Печальная церемония была завершена, служивый люд принялся разбредаться – кто куда: одни проследовал на вверенные объекты, другие – в жилые палатки.
– А мы? – спросила Ванда.
– Может, братья и сёстры, в столовую заскочим? – предложил Егор Леонов, находившийся после недавнего происшествия с тремя успешно-застреленными диверсантами на заслуженном «больничном». – Лично у меня, когда нервничаю или, к примеру, сильно волнуюсь, аппетит зверский просыпается.
– Принимается…
Они шагали между идеально-ровными рядами пятнистых палаток, и Лёха ворчливо бормотал под нос:
– А седовласый генерал Смит, оказывается, пиит завзятый. Да, дела-делишки. Кто бы мог подумать. Джунгли, блин горелый, понимаешь, страшная планета. Ну, надо же, придумщик мечтательный…
– Не нравится – придумай лучше, – отстранённо улыбнувшись, посоветовала Ванда. – Ворчун белобрысый.
– Давно уже всё придумано. Года три c половиной тому назад, по аналогичному скорбному поводу.
– Так зачти. Если, конечно, не замучен стеснительностью излишней.
– И зачту, не вопрос. Только, извини, на русском языке. Слушай…. И когда торжественно, печально, под оркестр гроб тот понесли, стало скучно, вдруг, необычайно. Мы ушли…. Мы ушли в тот сумрак тёмно-синий. В те кусты – сплошная бузина. Помянули над чужой могилой, как ты и просил – тебя…. А вон там – седые генералы. Надрываются, весь белый Свет любя. Похрен. Наливайте, братцы, снова. За – тебя…. Ну, как?
– Внушает…
– А можно и мне маленькой скромной виршей отметиться? – помолчав с минуту, поинтересовался Леонов. – Тоже на русском, понятное дело? Спасибо, друзья боевые, за оказанное доверие. Итак…. Вы – психолог? Да, ладно. Вы – клоун из бродячего цирка. В детстве вас видел на арене. Помню…. Что вам надо? Я искренне не лезу в бутылку. Просто оставьте меня в покое…. Как это – поздно? Упал вертолёт, там были люди, которые мне дороги. Да, я печален, и застрелить готов любого, кто станет на моей дороге к моргу, где они лежат – мёртвые – все…. Я клянусь, что буду спокоен. Пистолет отдам без боя, вовсе…. Пропустите, пожалуйста, доктор. Я посмотрю только, как они там – мои Дикие Гуси…
– Аж, до слёз пробрало, – жалостливо шмыгнула носом Ванда. – Шагаем, пииты в погонах. Шагаем…
Они, набрав на пластмассовые подносы всякой съедобной разности, расположились за дальним столиком.

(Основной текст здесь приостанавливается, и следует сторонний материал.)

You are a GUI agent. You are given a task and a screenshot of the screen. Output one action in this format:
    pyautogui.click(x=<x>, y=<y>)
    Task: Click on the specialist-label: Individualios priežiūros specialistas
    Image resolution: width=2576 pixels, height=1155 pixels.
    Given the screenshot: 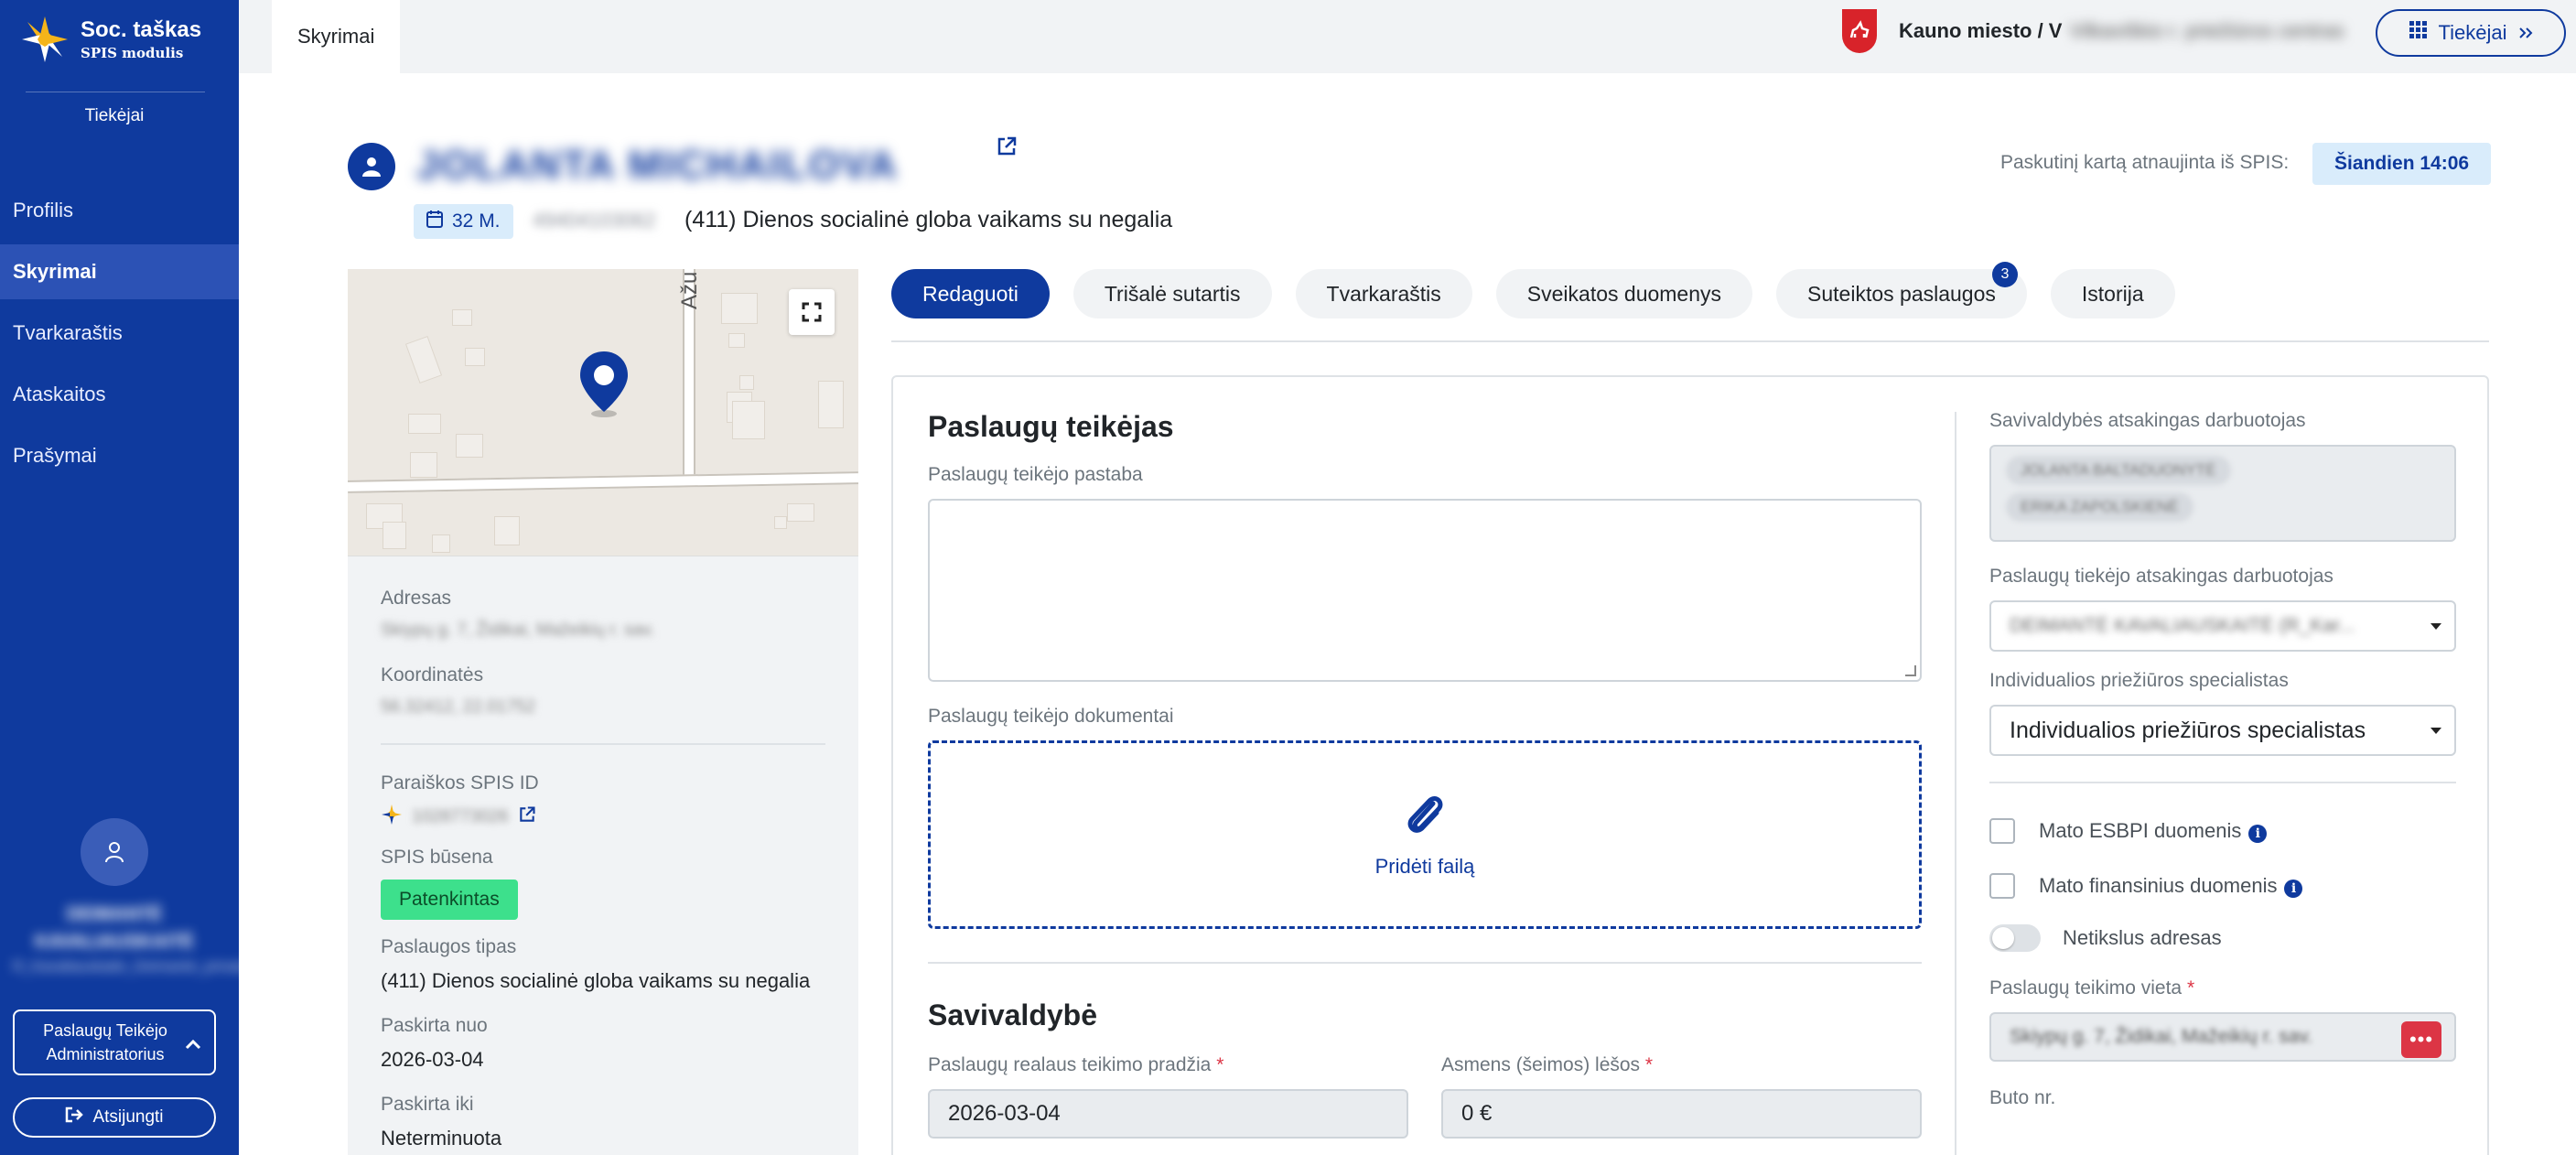 What is the action you would take?
    pyautogui.click(x=2139, y=680)
    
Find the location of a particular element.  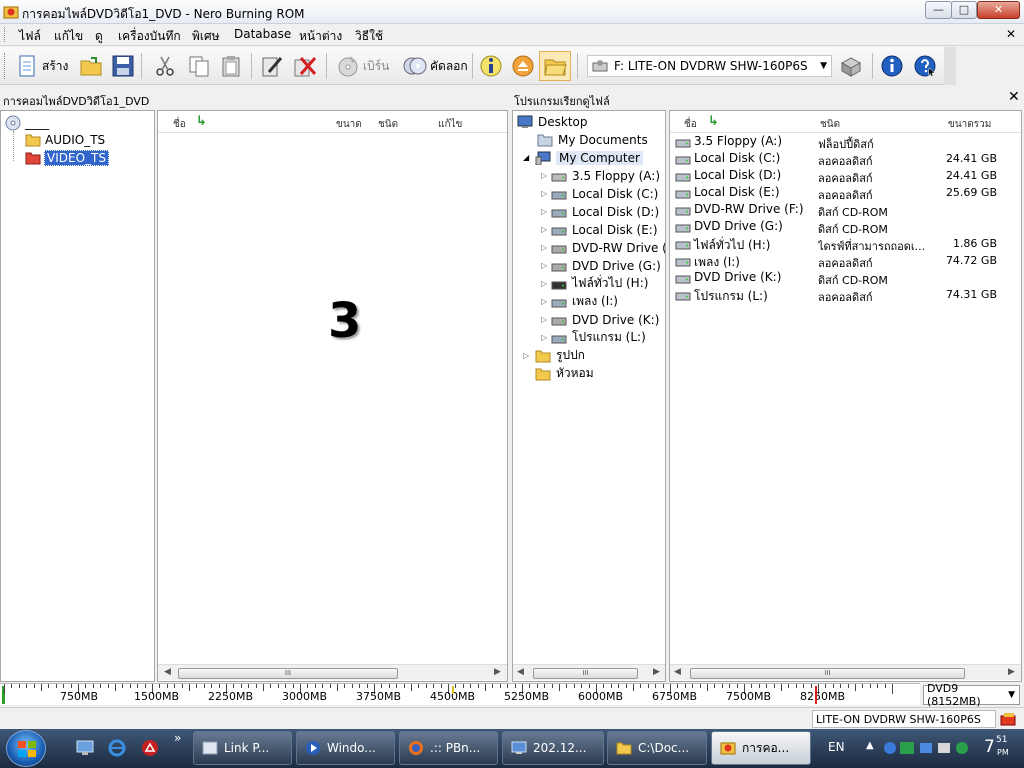

tree-my-computer: ◢ My Computer is located at coordinates (583, 158).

– Эх, помянуть бы ребят по-человечески, – вздохнул Леонов. – В том плане, что выпить – по сто положенных грамм.
– Не вопрос, как вы, господа военные, любите говорить, – извлекая из своей объёмной дамской сумочки маленькую плоскую бутылку, хмыкнула Ванда. – По сто грамм, к моему большому сожалению, не получится. Двести пятьдесят разделить на три, это будет…
– По восемьдесят три, запятая, и три в периоде грамма на брата, – подсказал Петров. – Ну, и на сестру…. А что это за напиток?
– Виски – «Белая лошадь». Сгодится?
– Она ещё спрашивает. Срочно освобождаем бокалы от пошло-приторного апельсинового сока и наполняем их по-настоящему благородным напитком.
Они освободили и наполнили. А после этого, молча, и без тостов, выпили. Потом наспех закусили и помолчали…
– А что это, Леон, ты в последнее время такой задумчивый и слегка заторможенный? – спросил Лёха. – Ходишь, как в воду опущенный. В том глубинном смысле, что словно бы стукнутый пыльным мешком из-за угла. Причём, точно по темечку…. Случилось что?